◆ **TASK**
From the post below, list each circumstance the writer says made the upload feel necessary at the time.

◆ **EXCERPTED TEXT**
-- begin --
2002-11-30 Thread Ari Pollak
I had been taking the full brunt of the responsibility for the 
xscreensaver NMU, but since I was a pre-NM at the time and sponsors of 
uploads are supposed to follow Debian policy as well, he ended up taking 
most of the responsibility. This was a similar situation; however, I felt 
it was necessary at the time considering the circumstances of the 
package having not being updated in over a year and a half despite new 
versions being out which fixed bugs, and the lack of any response from 
the package maintainer until after the NMU. I still doubt that I would 
have gotten any response from the maintainer at all had it not been for 
the actual package upload.

Regardless, I will try to follow Debian policy in the future in this 
capacity.  I would also like to extend apologies and a  suggestion to 
Christian, in that if you do not have time to keep up with maintenance 
of a package, it would be much appreciated if it was put up for adoption 
or orphaned so that another developer with the proper resources to 
maintain the package will to so. If you wish to continue working on 
logjam, I would be happy to volunteer as a backup maintainer if he is 
backlogged for some time, so that the package is properly kept 
up-to-date and bug-free.
-- end --
◆ **DATA ROWS**
-- begin --
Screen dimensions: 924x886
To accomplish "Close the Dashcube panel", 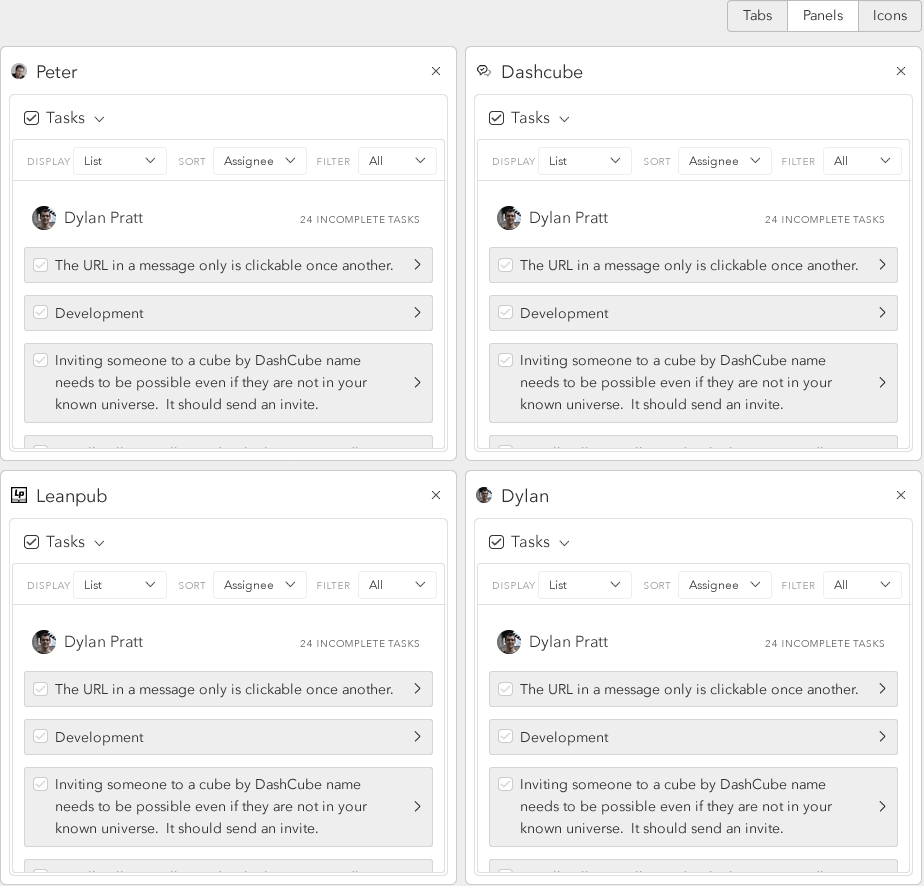I will [901, 71].
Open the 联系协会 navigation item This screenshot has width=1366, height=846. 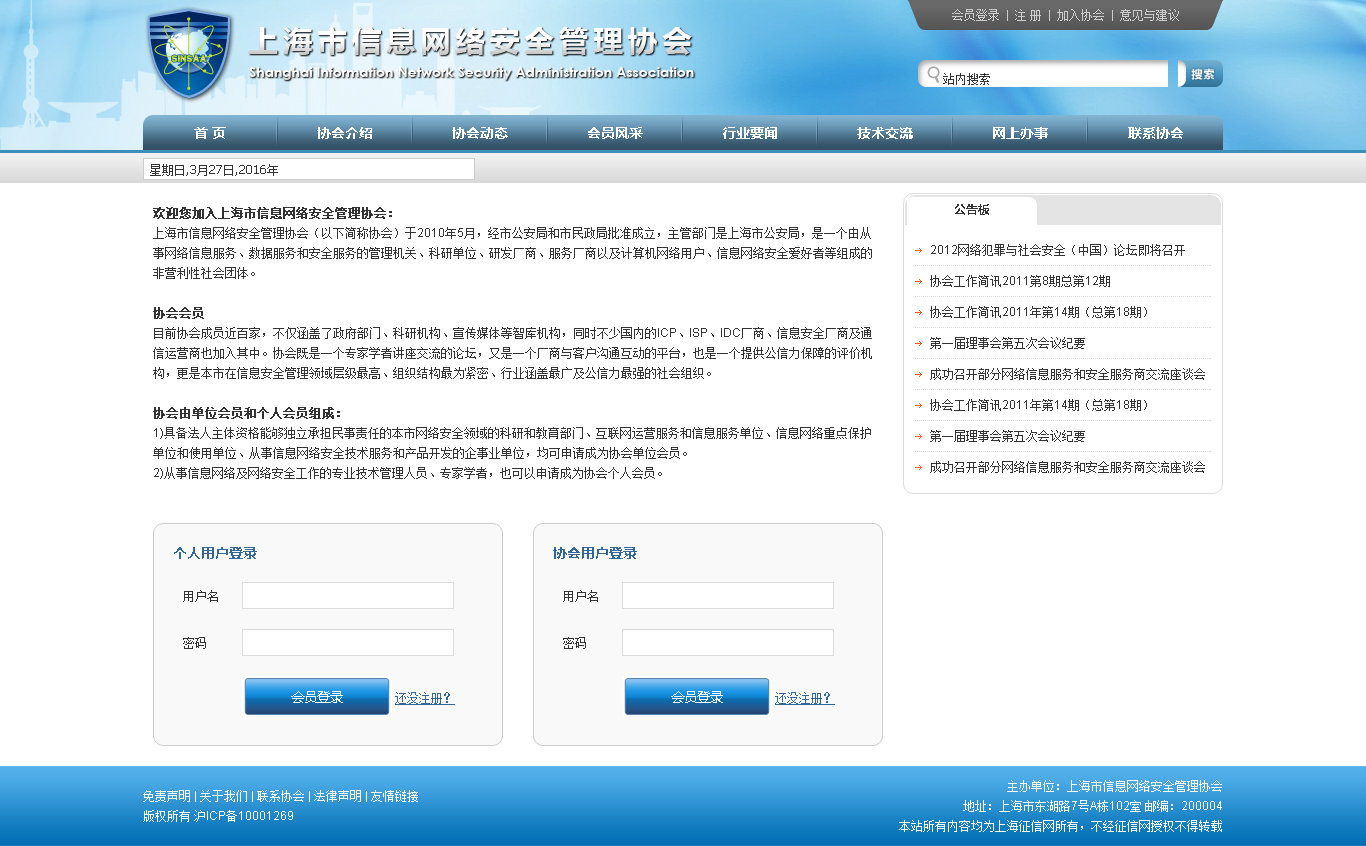coord(1155,133)
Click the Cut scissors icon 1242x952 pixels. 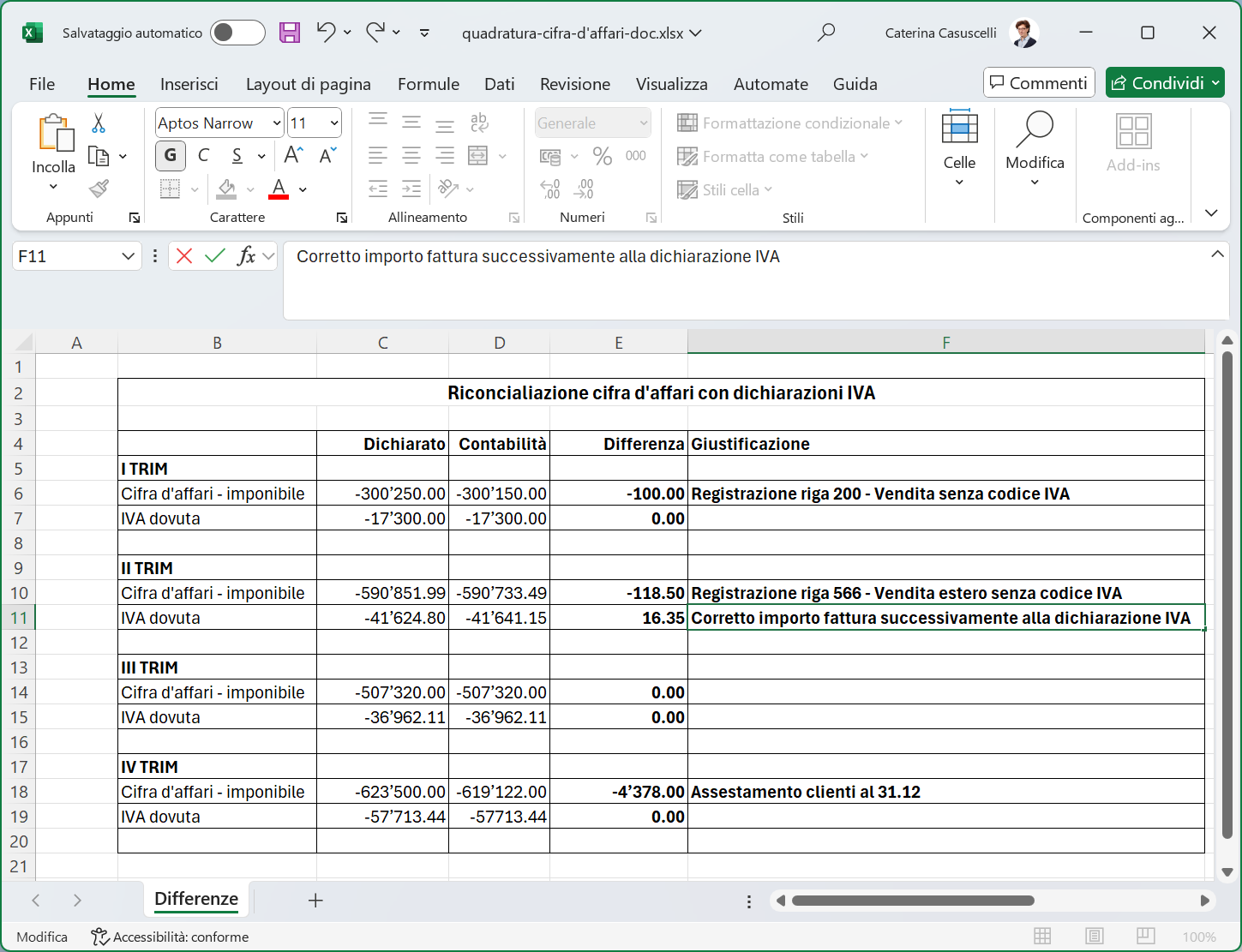click(x=99, y=123)
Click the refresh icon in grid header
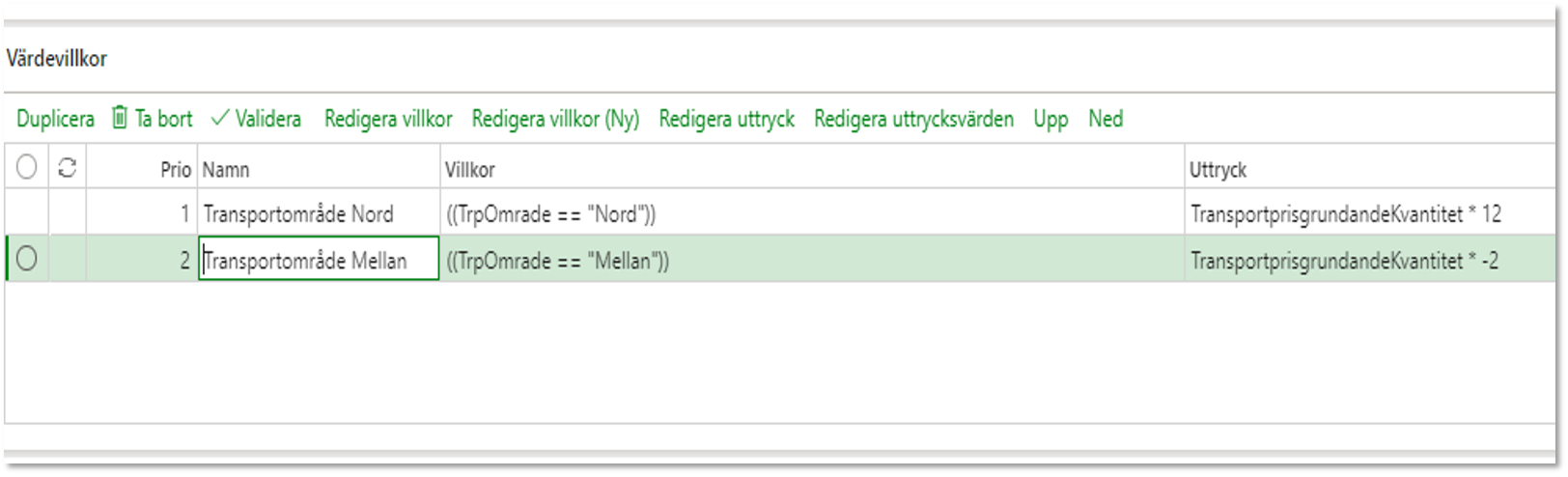1568x477 pixels. tap(67, 168)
-- end --
◆ **RESPONSE TO THIS TASK**
- The package had not been updated in over a year and a half.
- New versions that fixed bugs were already out.
- The package maintainer gave no response until after the NMU.